The Pinewood Derby. Every Cub Scout’s dream. Every father’s worst nightmare.

To let you know Bode’s pedigree: As a kid, Jamie won first place locally and his brother Chris competed against hundreds of cars to win regionals. The Pinewood Derby is serious business for the Johnson clan

This year, my boys were in it for the win. They researched YouTube videos for the best strategies and implemented a risky three-wheeled design with purposely bent axles and a rail-riding strategy.

There were four lanes so each car raced once in each lane.  I joked to our friends I wouldn’t tell them which car was ours unless we won. 

He triumphed in the first heat.

And his second.

He dominated the third.

And won the fourth heat for a clean sweep.

We assumed he’d win best overall average because he beat every car (including the overall winner) but in the end, he took second place–the difference between first and second place was a mere 0.03 seconds.

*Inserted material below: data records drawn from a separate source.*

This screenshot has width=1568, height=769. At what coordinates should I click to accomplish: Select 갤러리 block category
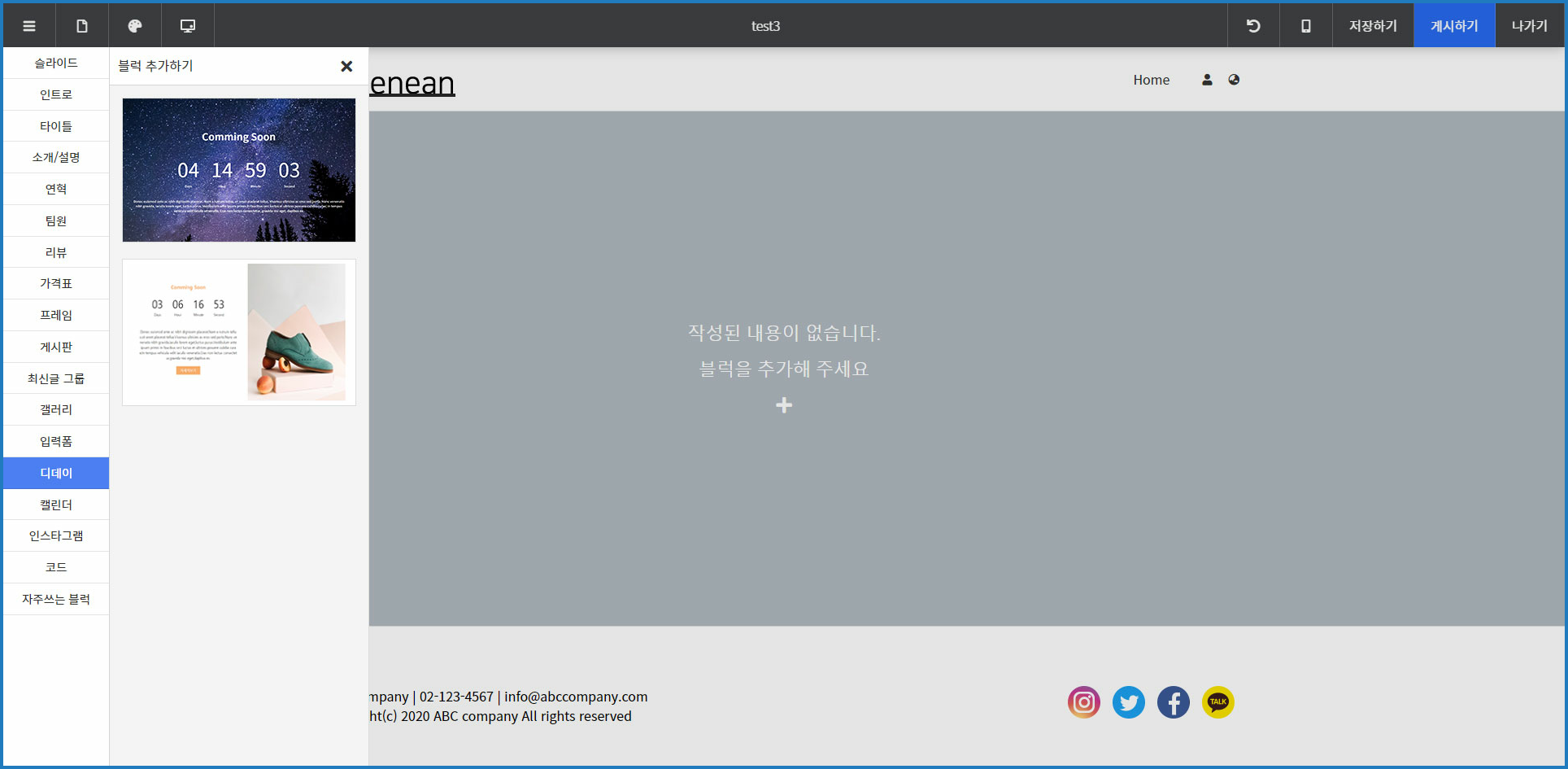pos(56,410)
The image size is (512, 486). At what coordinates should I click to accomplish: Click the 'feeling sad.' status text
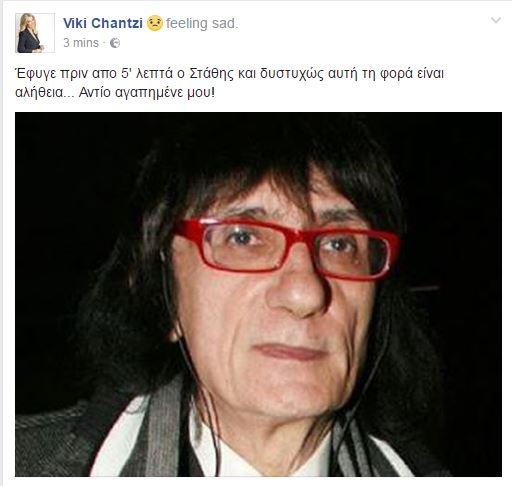[202, 24]
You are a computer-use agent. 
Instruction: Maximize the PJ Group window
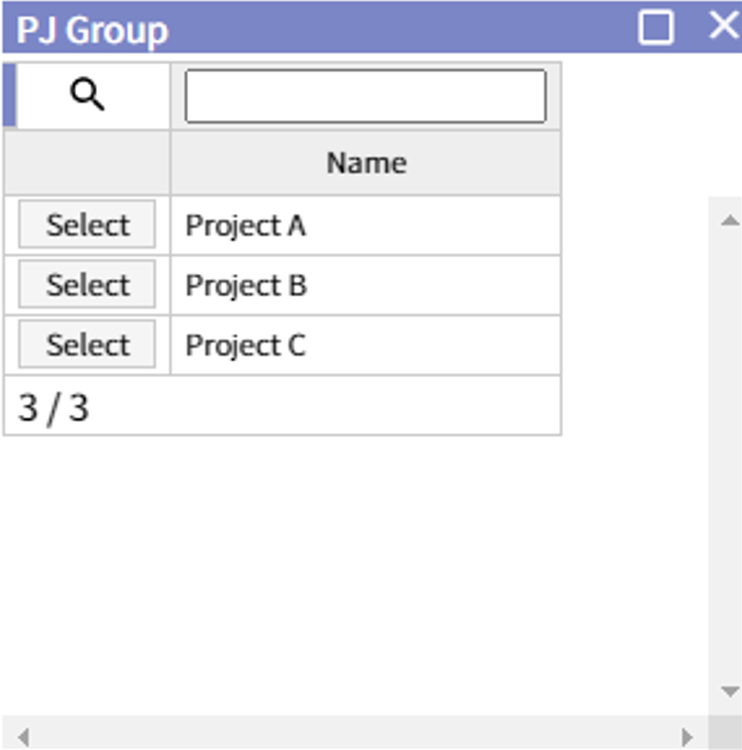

That night before bedtime for scriptures and prayers, I read a touching story from the Friend, the Church’s children’s publication. It was about a father obsessed with winning the Pinewood Derby. They were on track to go to the winner’s bracket when his 8-year-old son pulled him aside and told him he was supposed to go head-to-head with a boy with disabilities who hadn’t won any heats.

“Dad, we need to do something to my car to make sure Steve wins.”

The dad was humbled by his son’s gesture so ruined the alignment on the car. Steve was thrilled to win the race and there were two winners that day.

After reading the story, there was a long pause. Was my sweet, thoughtful boy as touched as I was about this kid who gave up the chance to be in the winner’s circle so another could win?

Bode finally responded, “Oh, let’s not do that.”

He’s more like his father than I thought.